* _Task to carry out_: What are the lines from the one containing "1565x784 pixels." through the last line of the records below? Return them exactly, leaving out pictures.

* _Given data_:
==*==
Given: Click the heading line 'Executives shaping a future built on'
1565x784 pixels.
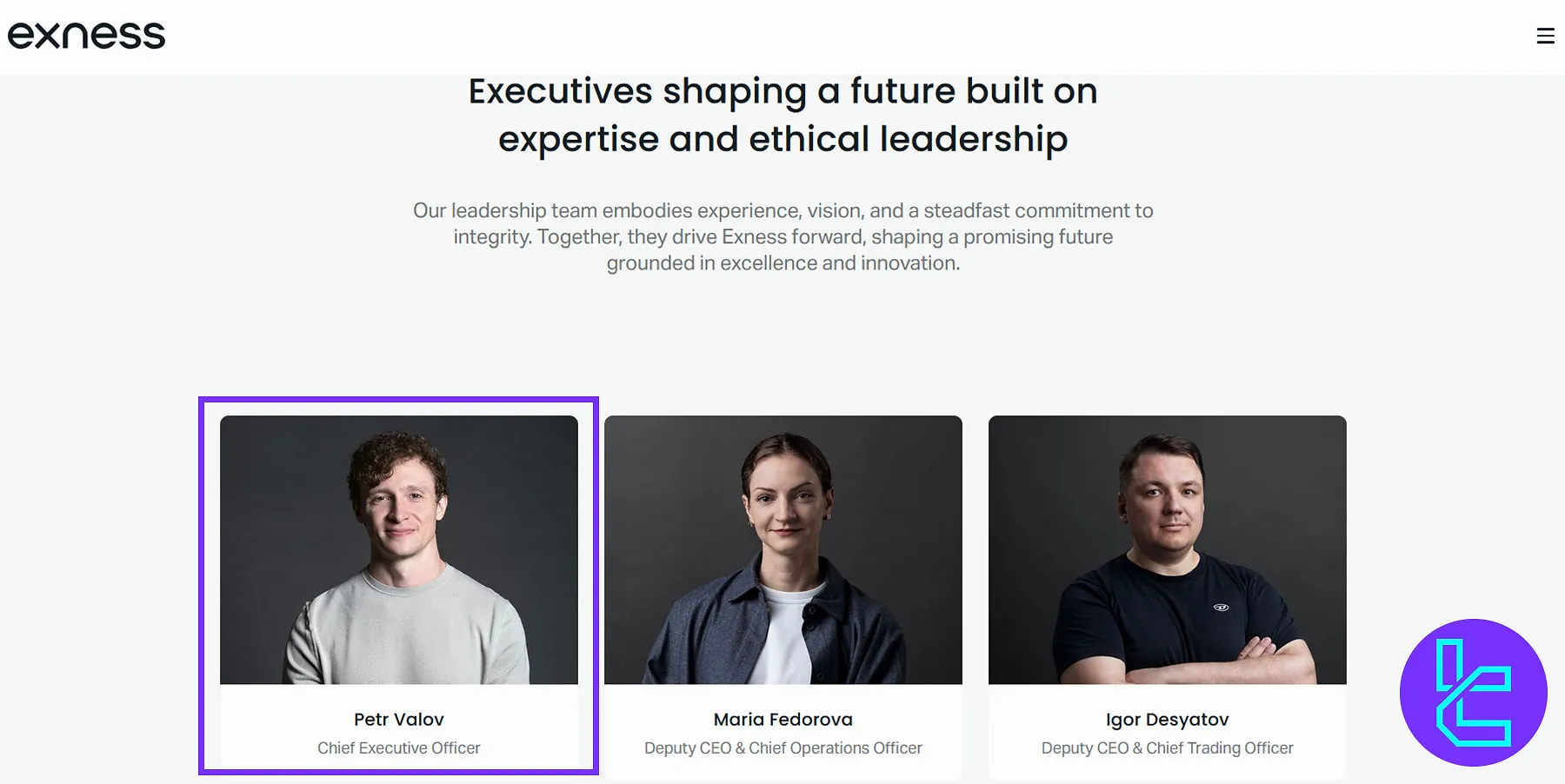Looking at the screenshot, I should [782, 91].
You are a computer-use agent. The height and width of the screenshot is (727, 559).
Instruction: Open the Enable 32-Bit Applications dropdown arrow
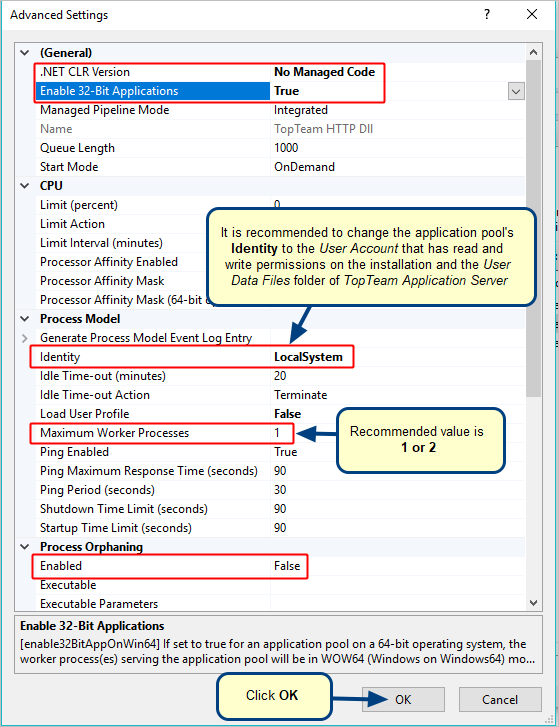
==*==
* _Output below_:
1565x784 pixels.
Looking at the screenshot, I should [782, 91].
You are a computer-use agent. The height and width of the screenshot is (727, 559).
Instruction: Open the Enable 32-Bit Applications dropdown arrow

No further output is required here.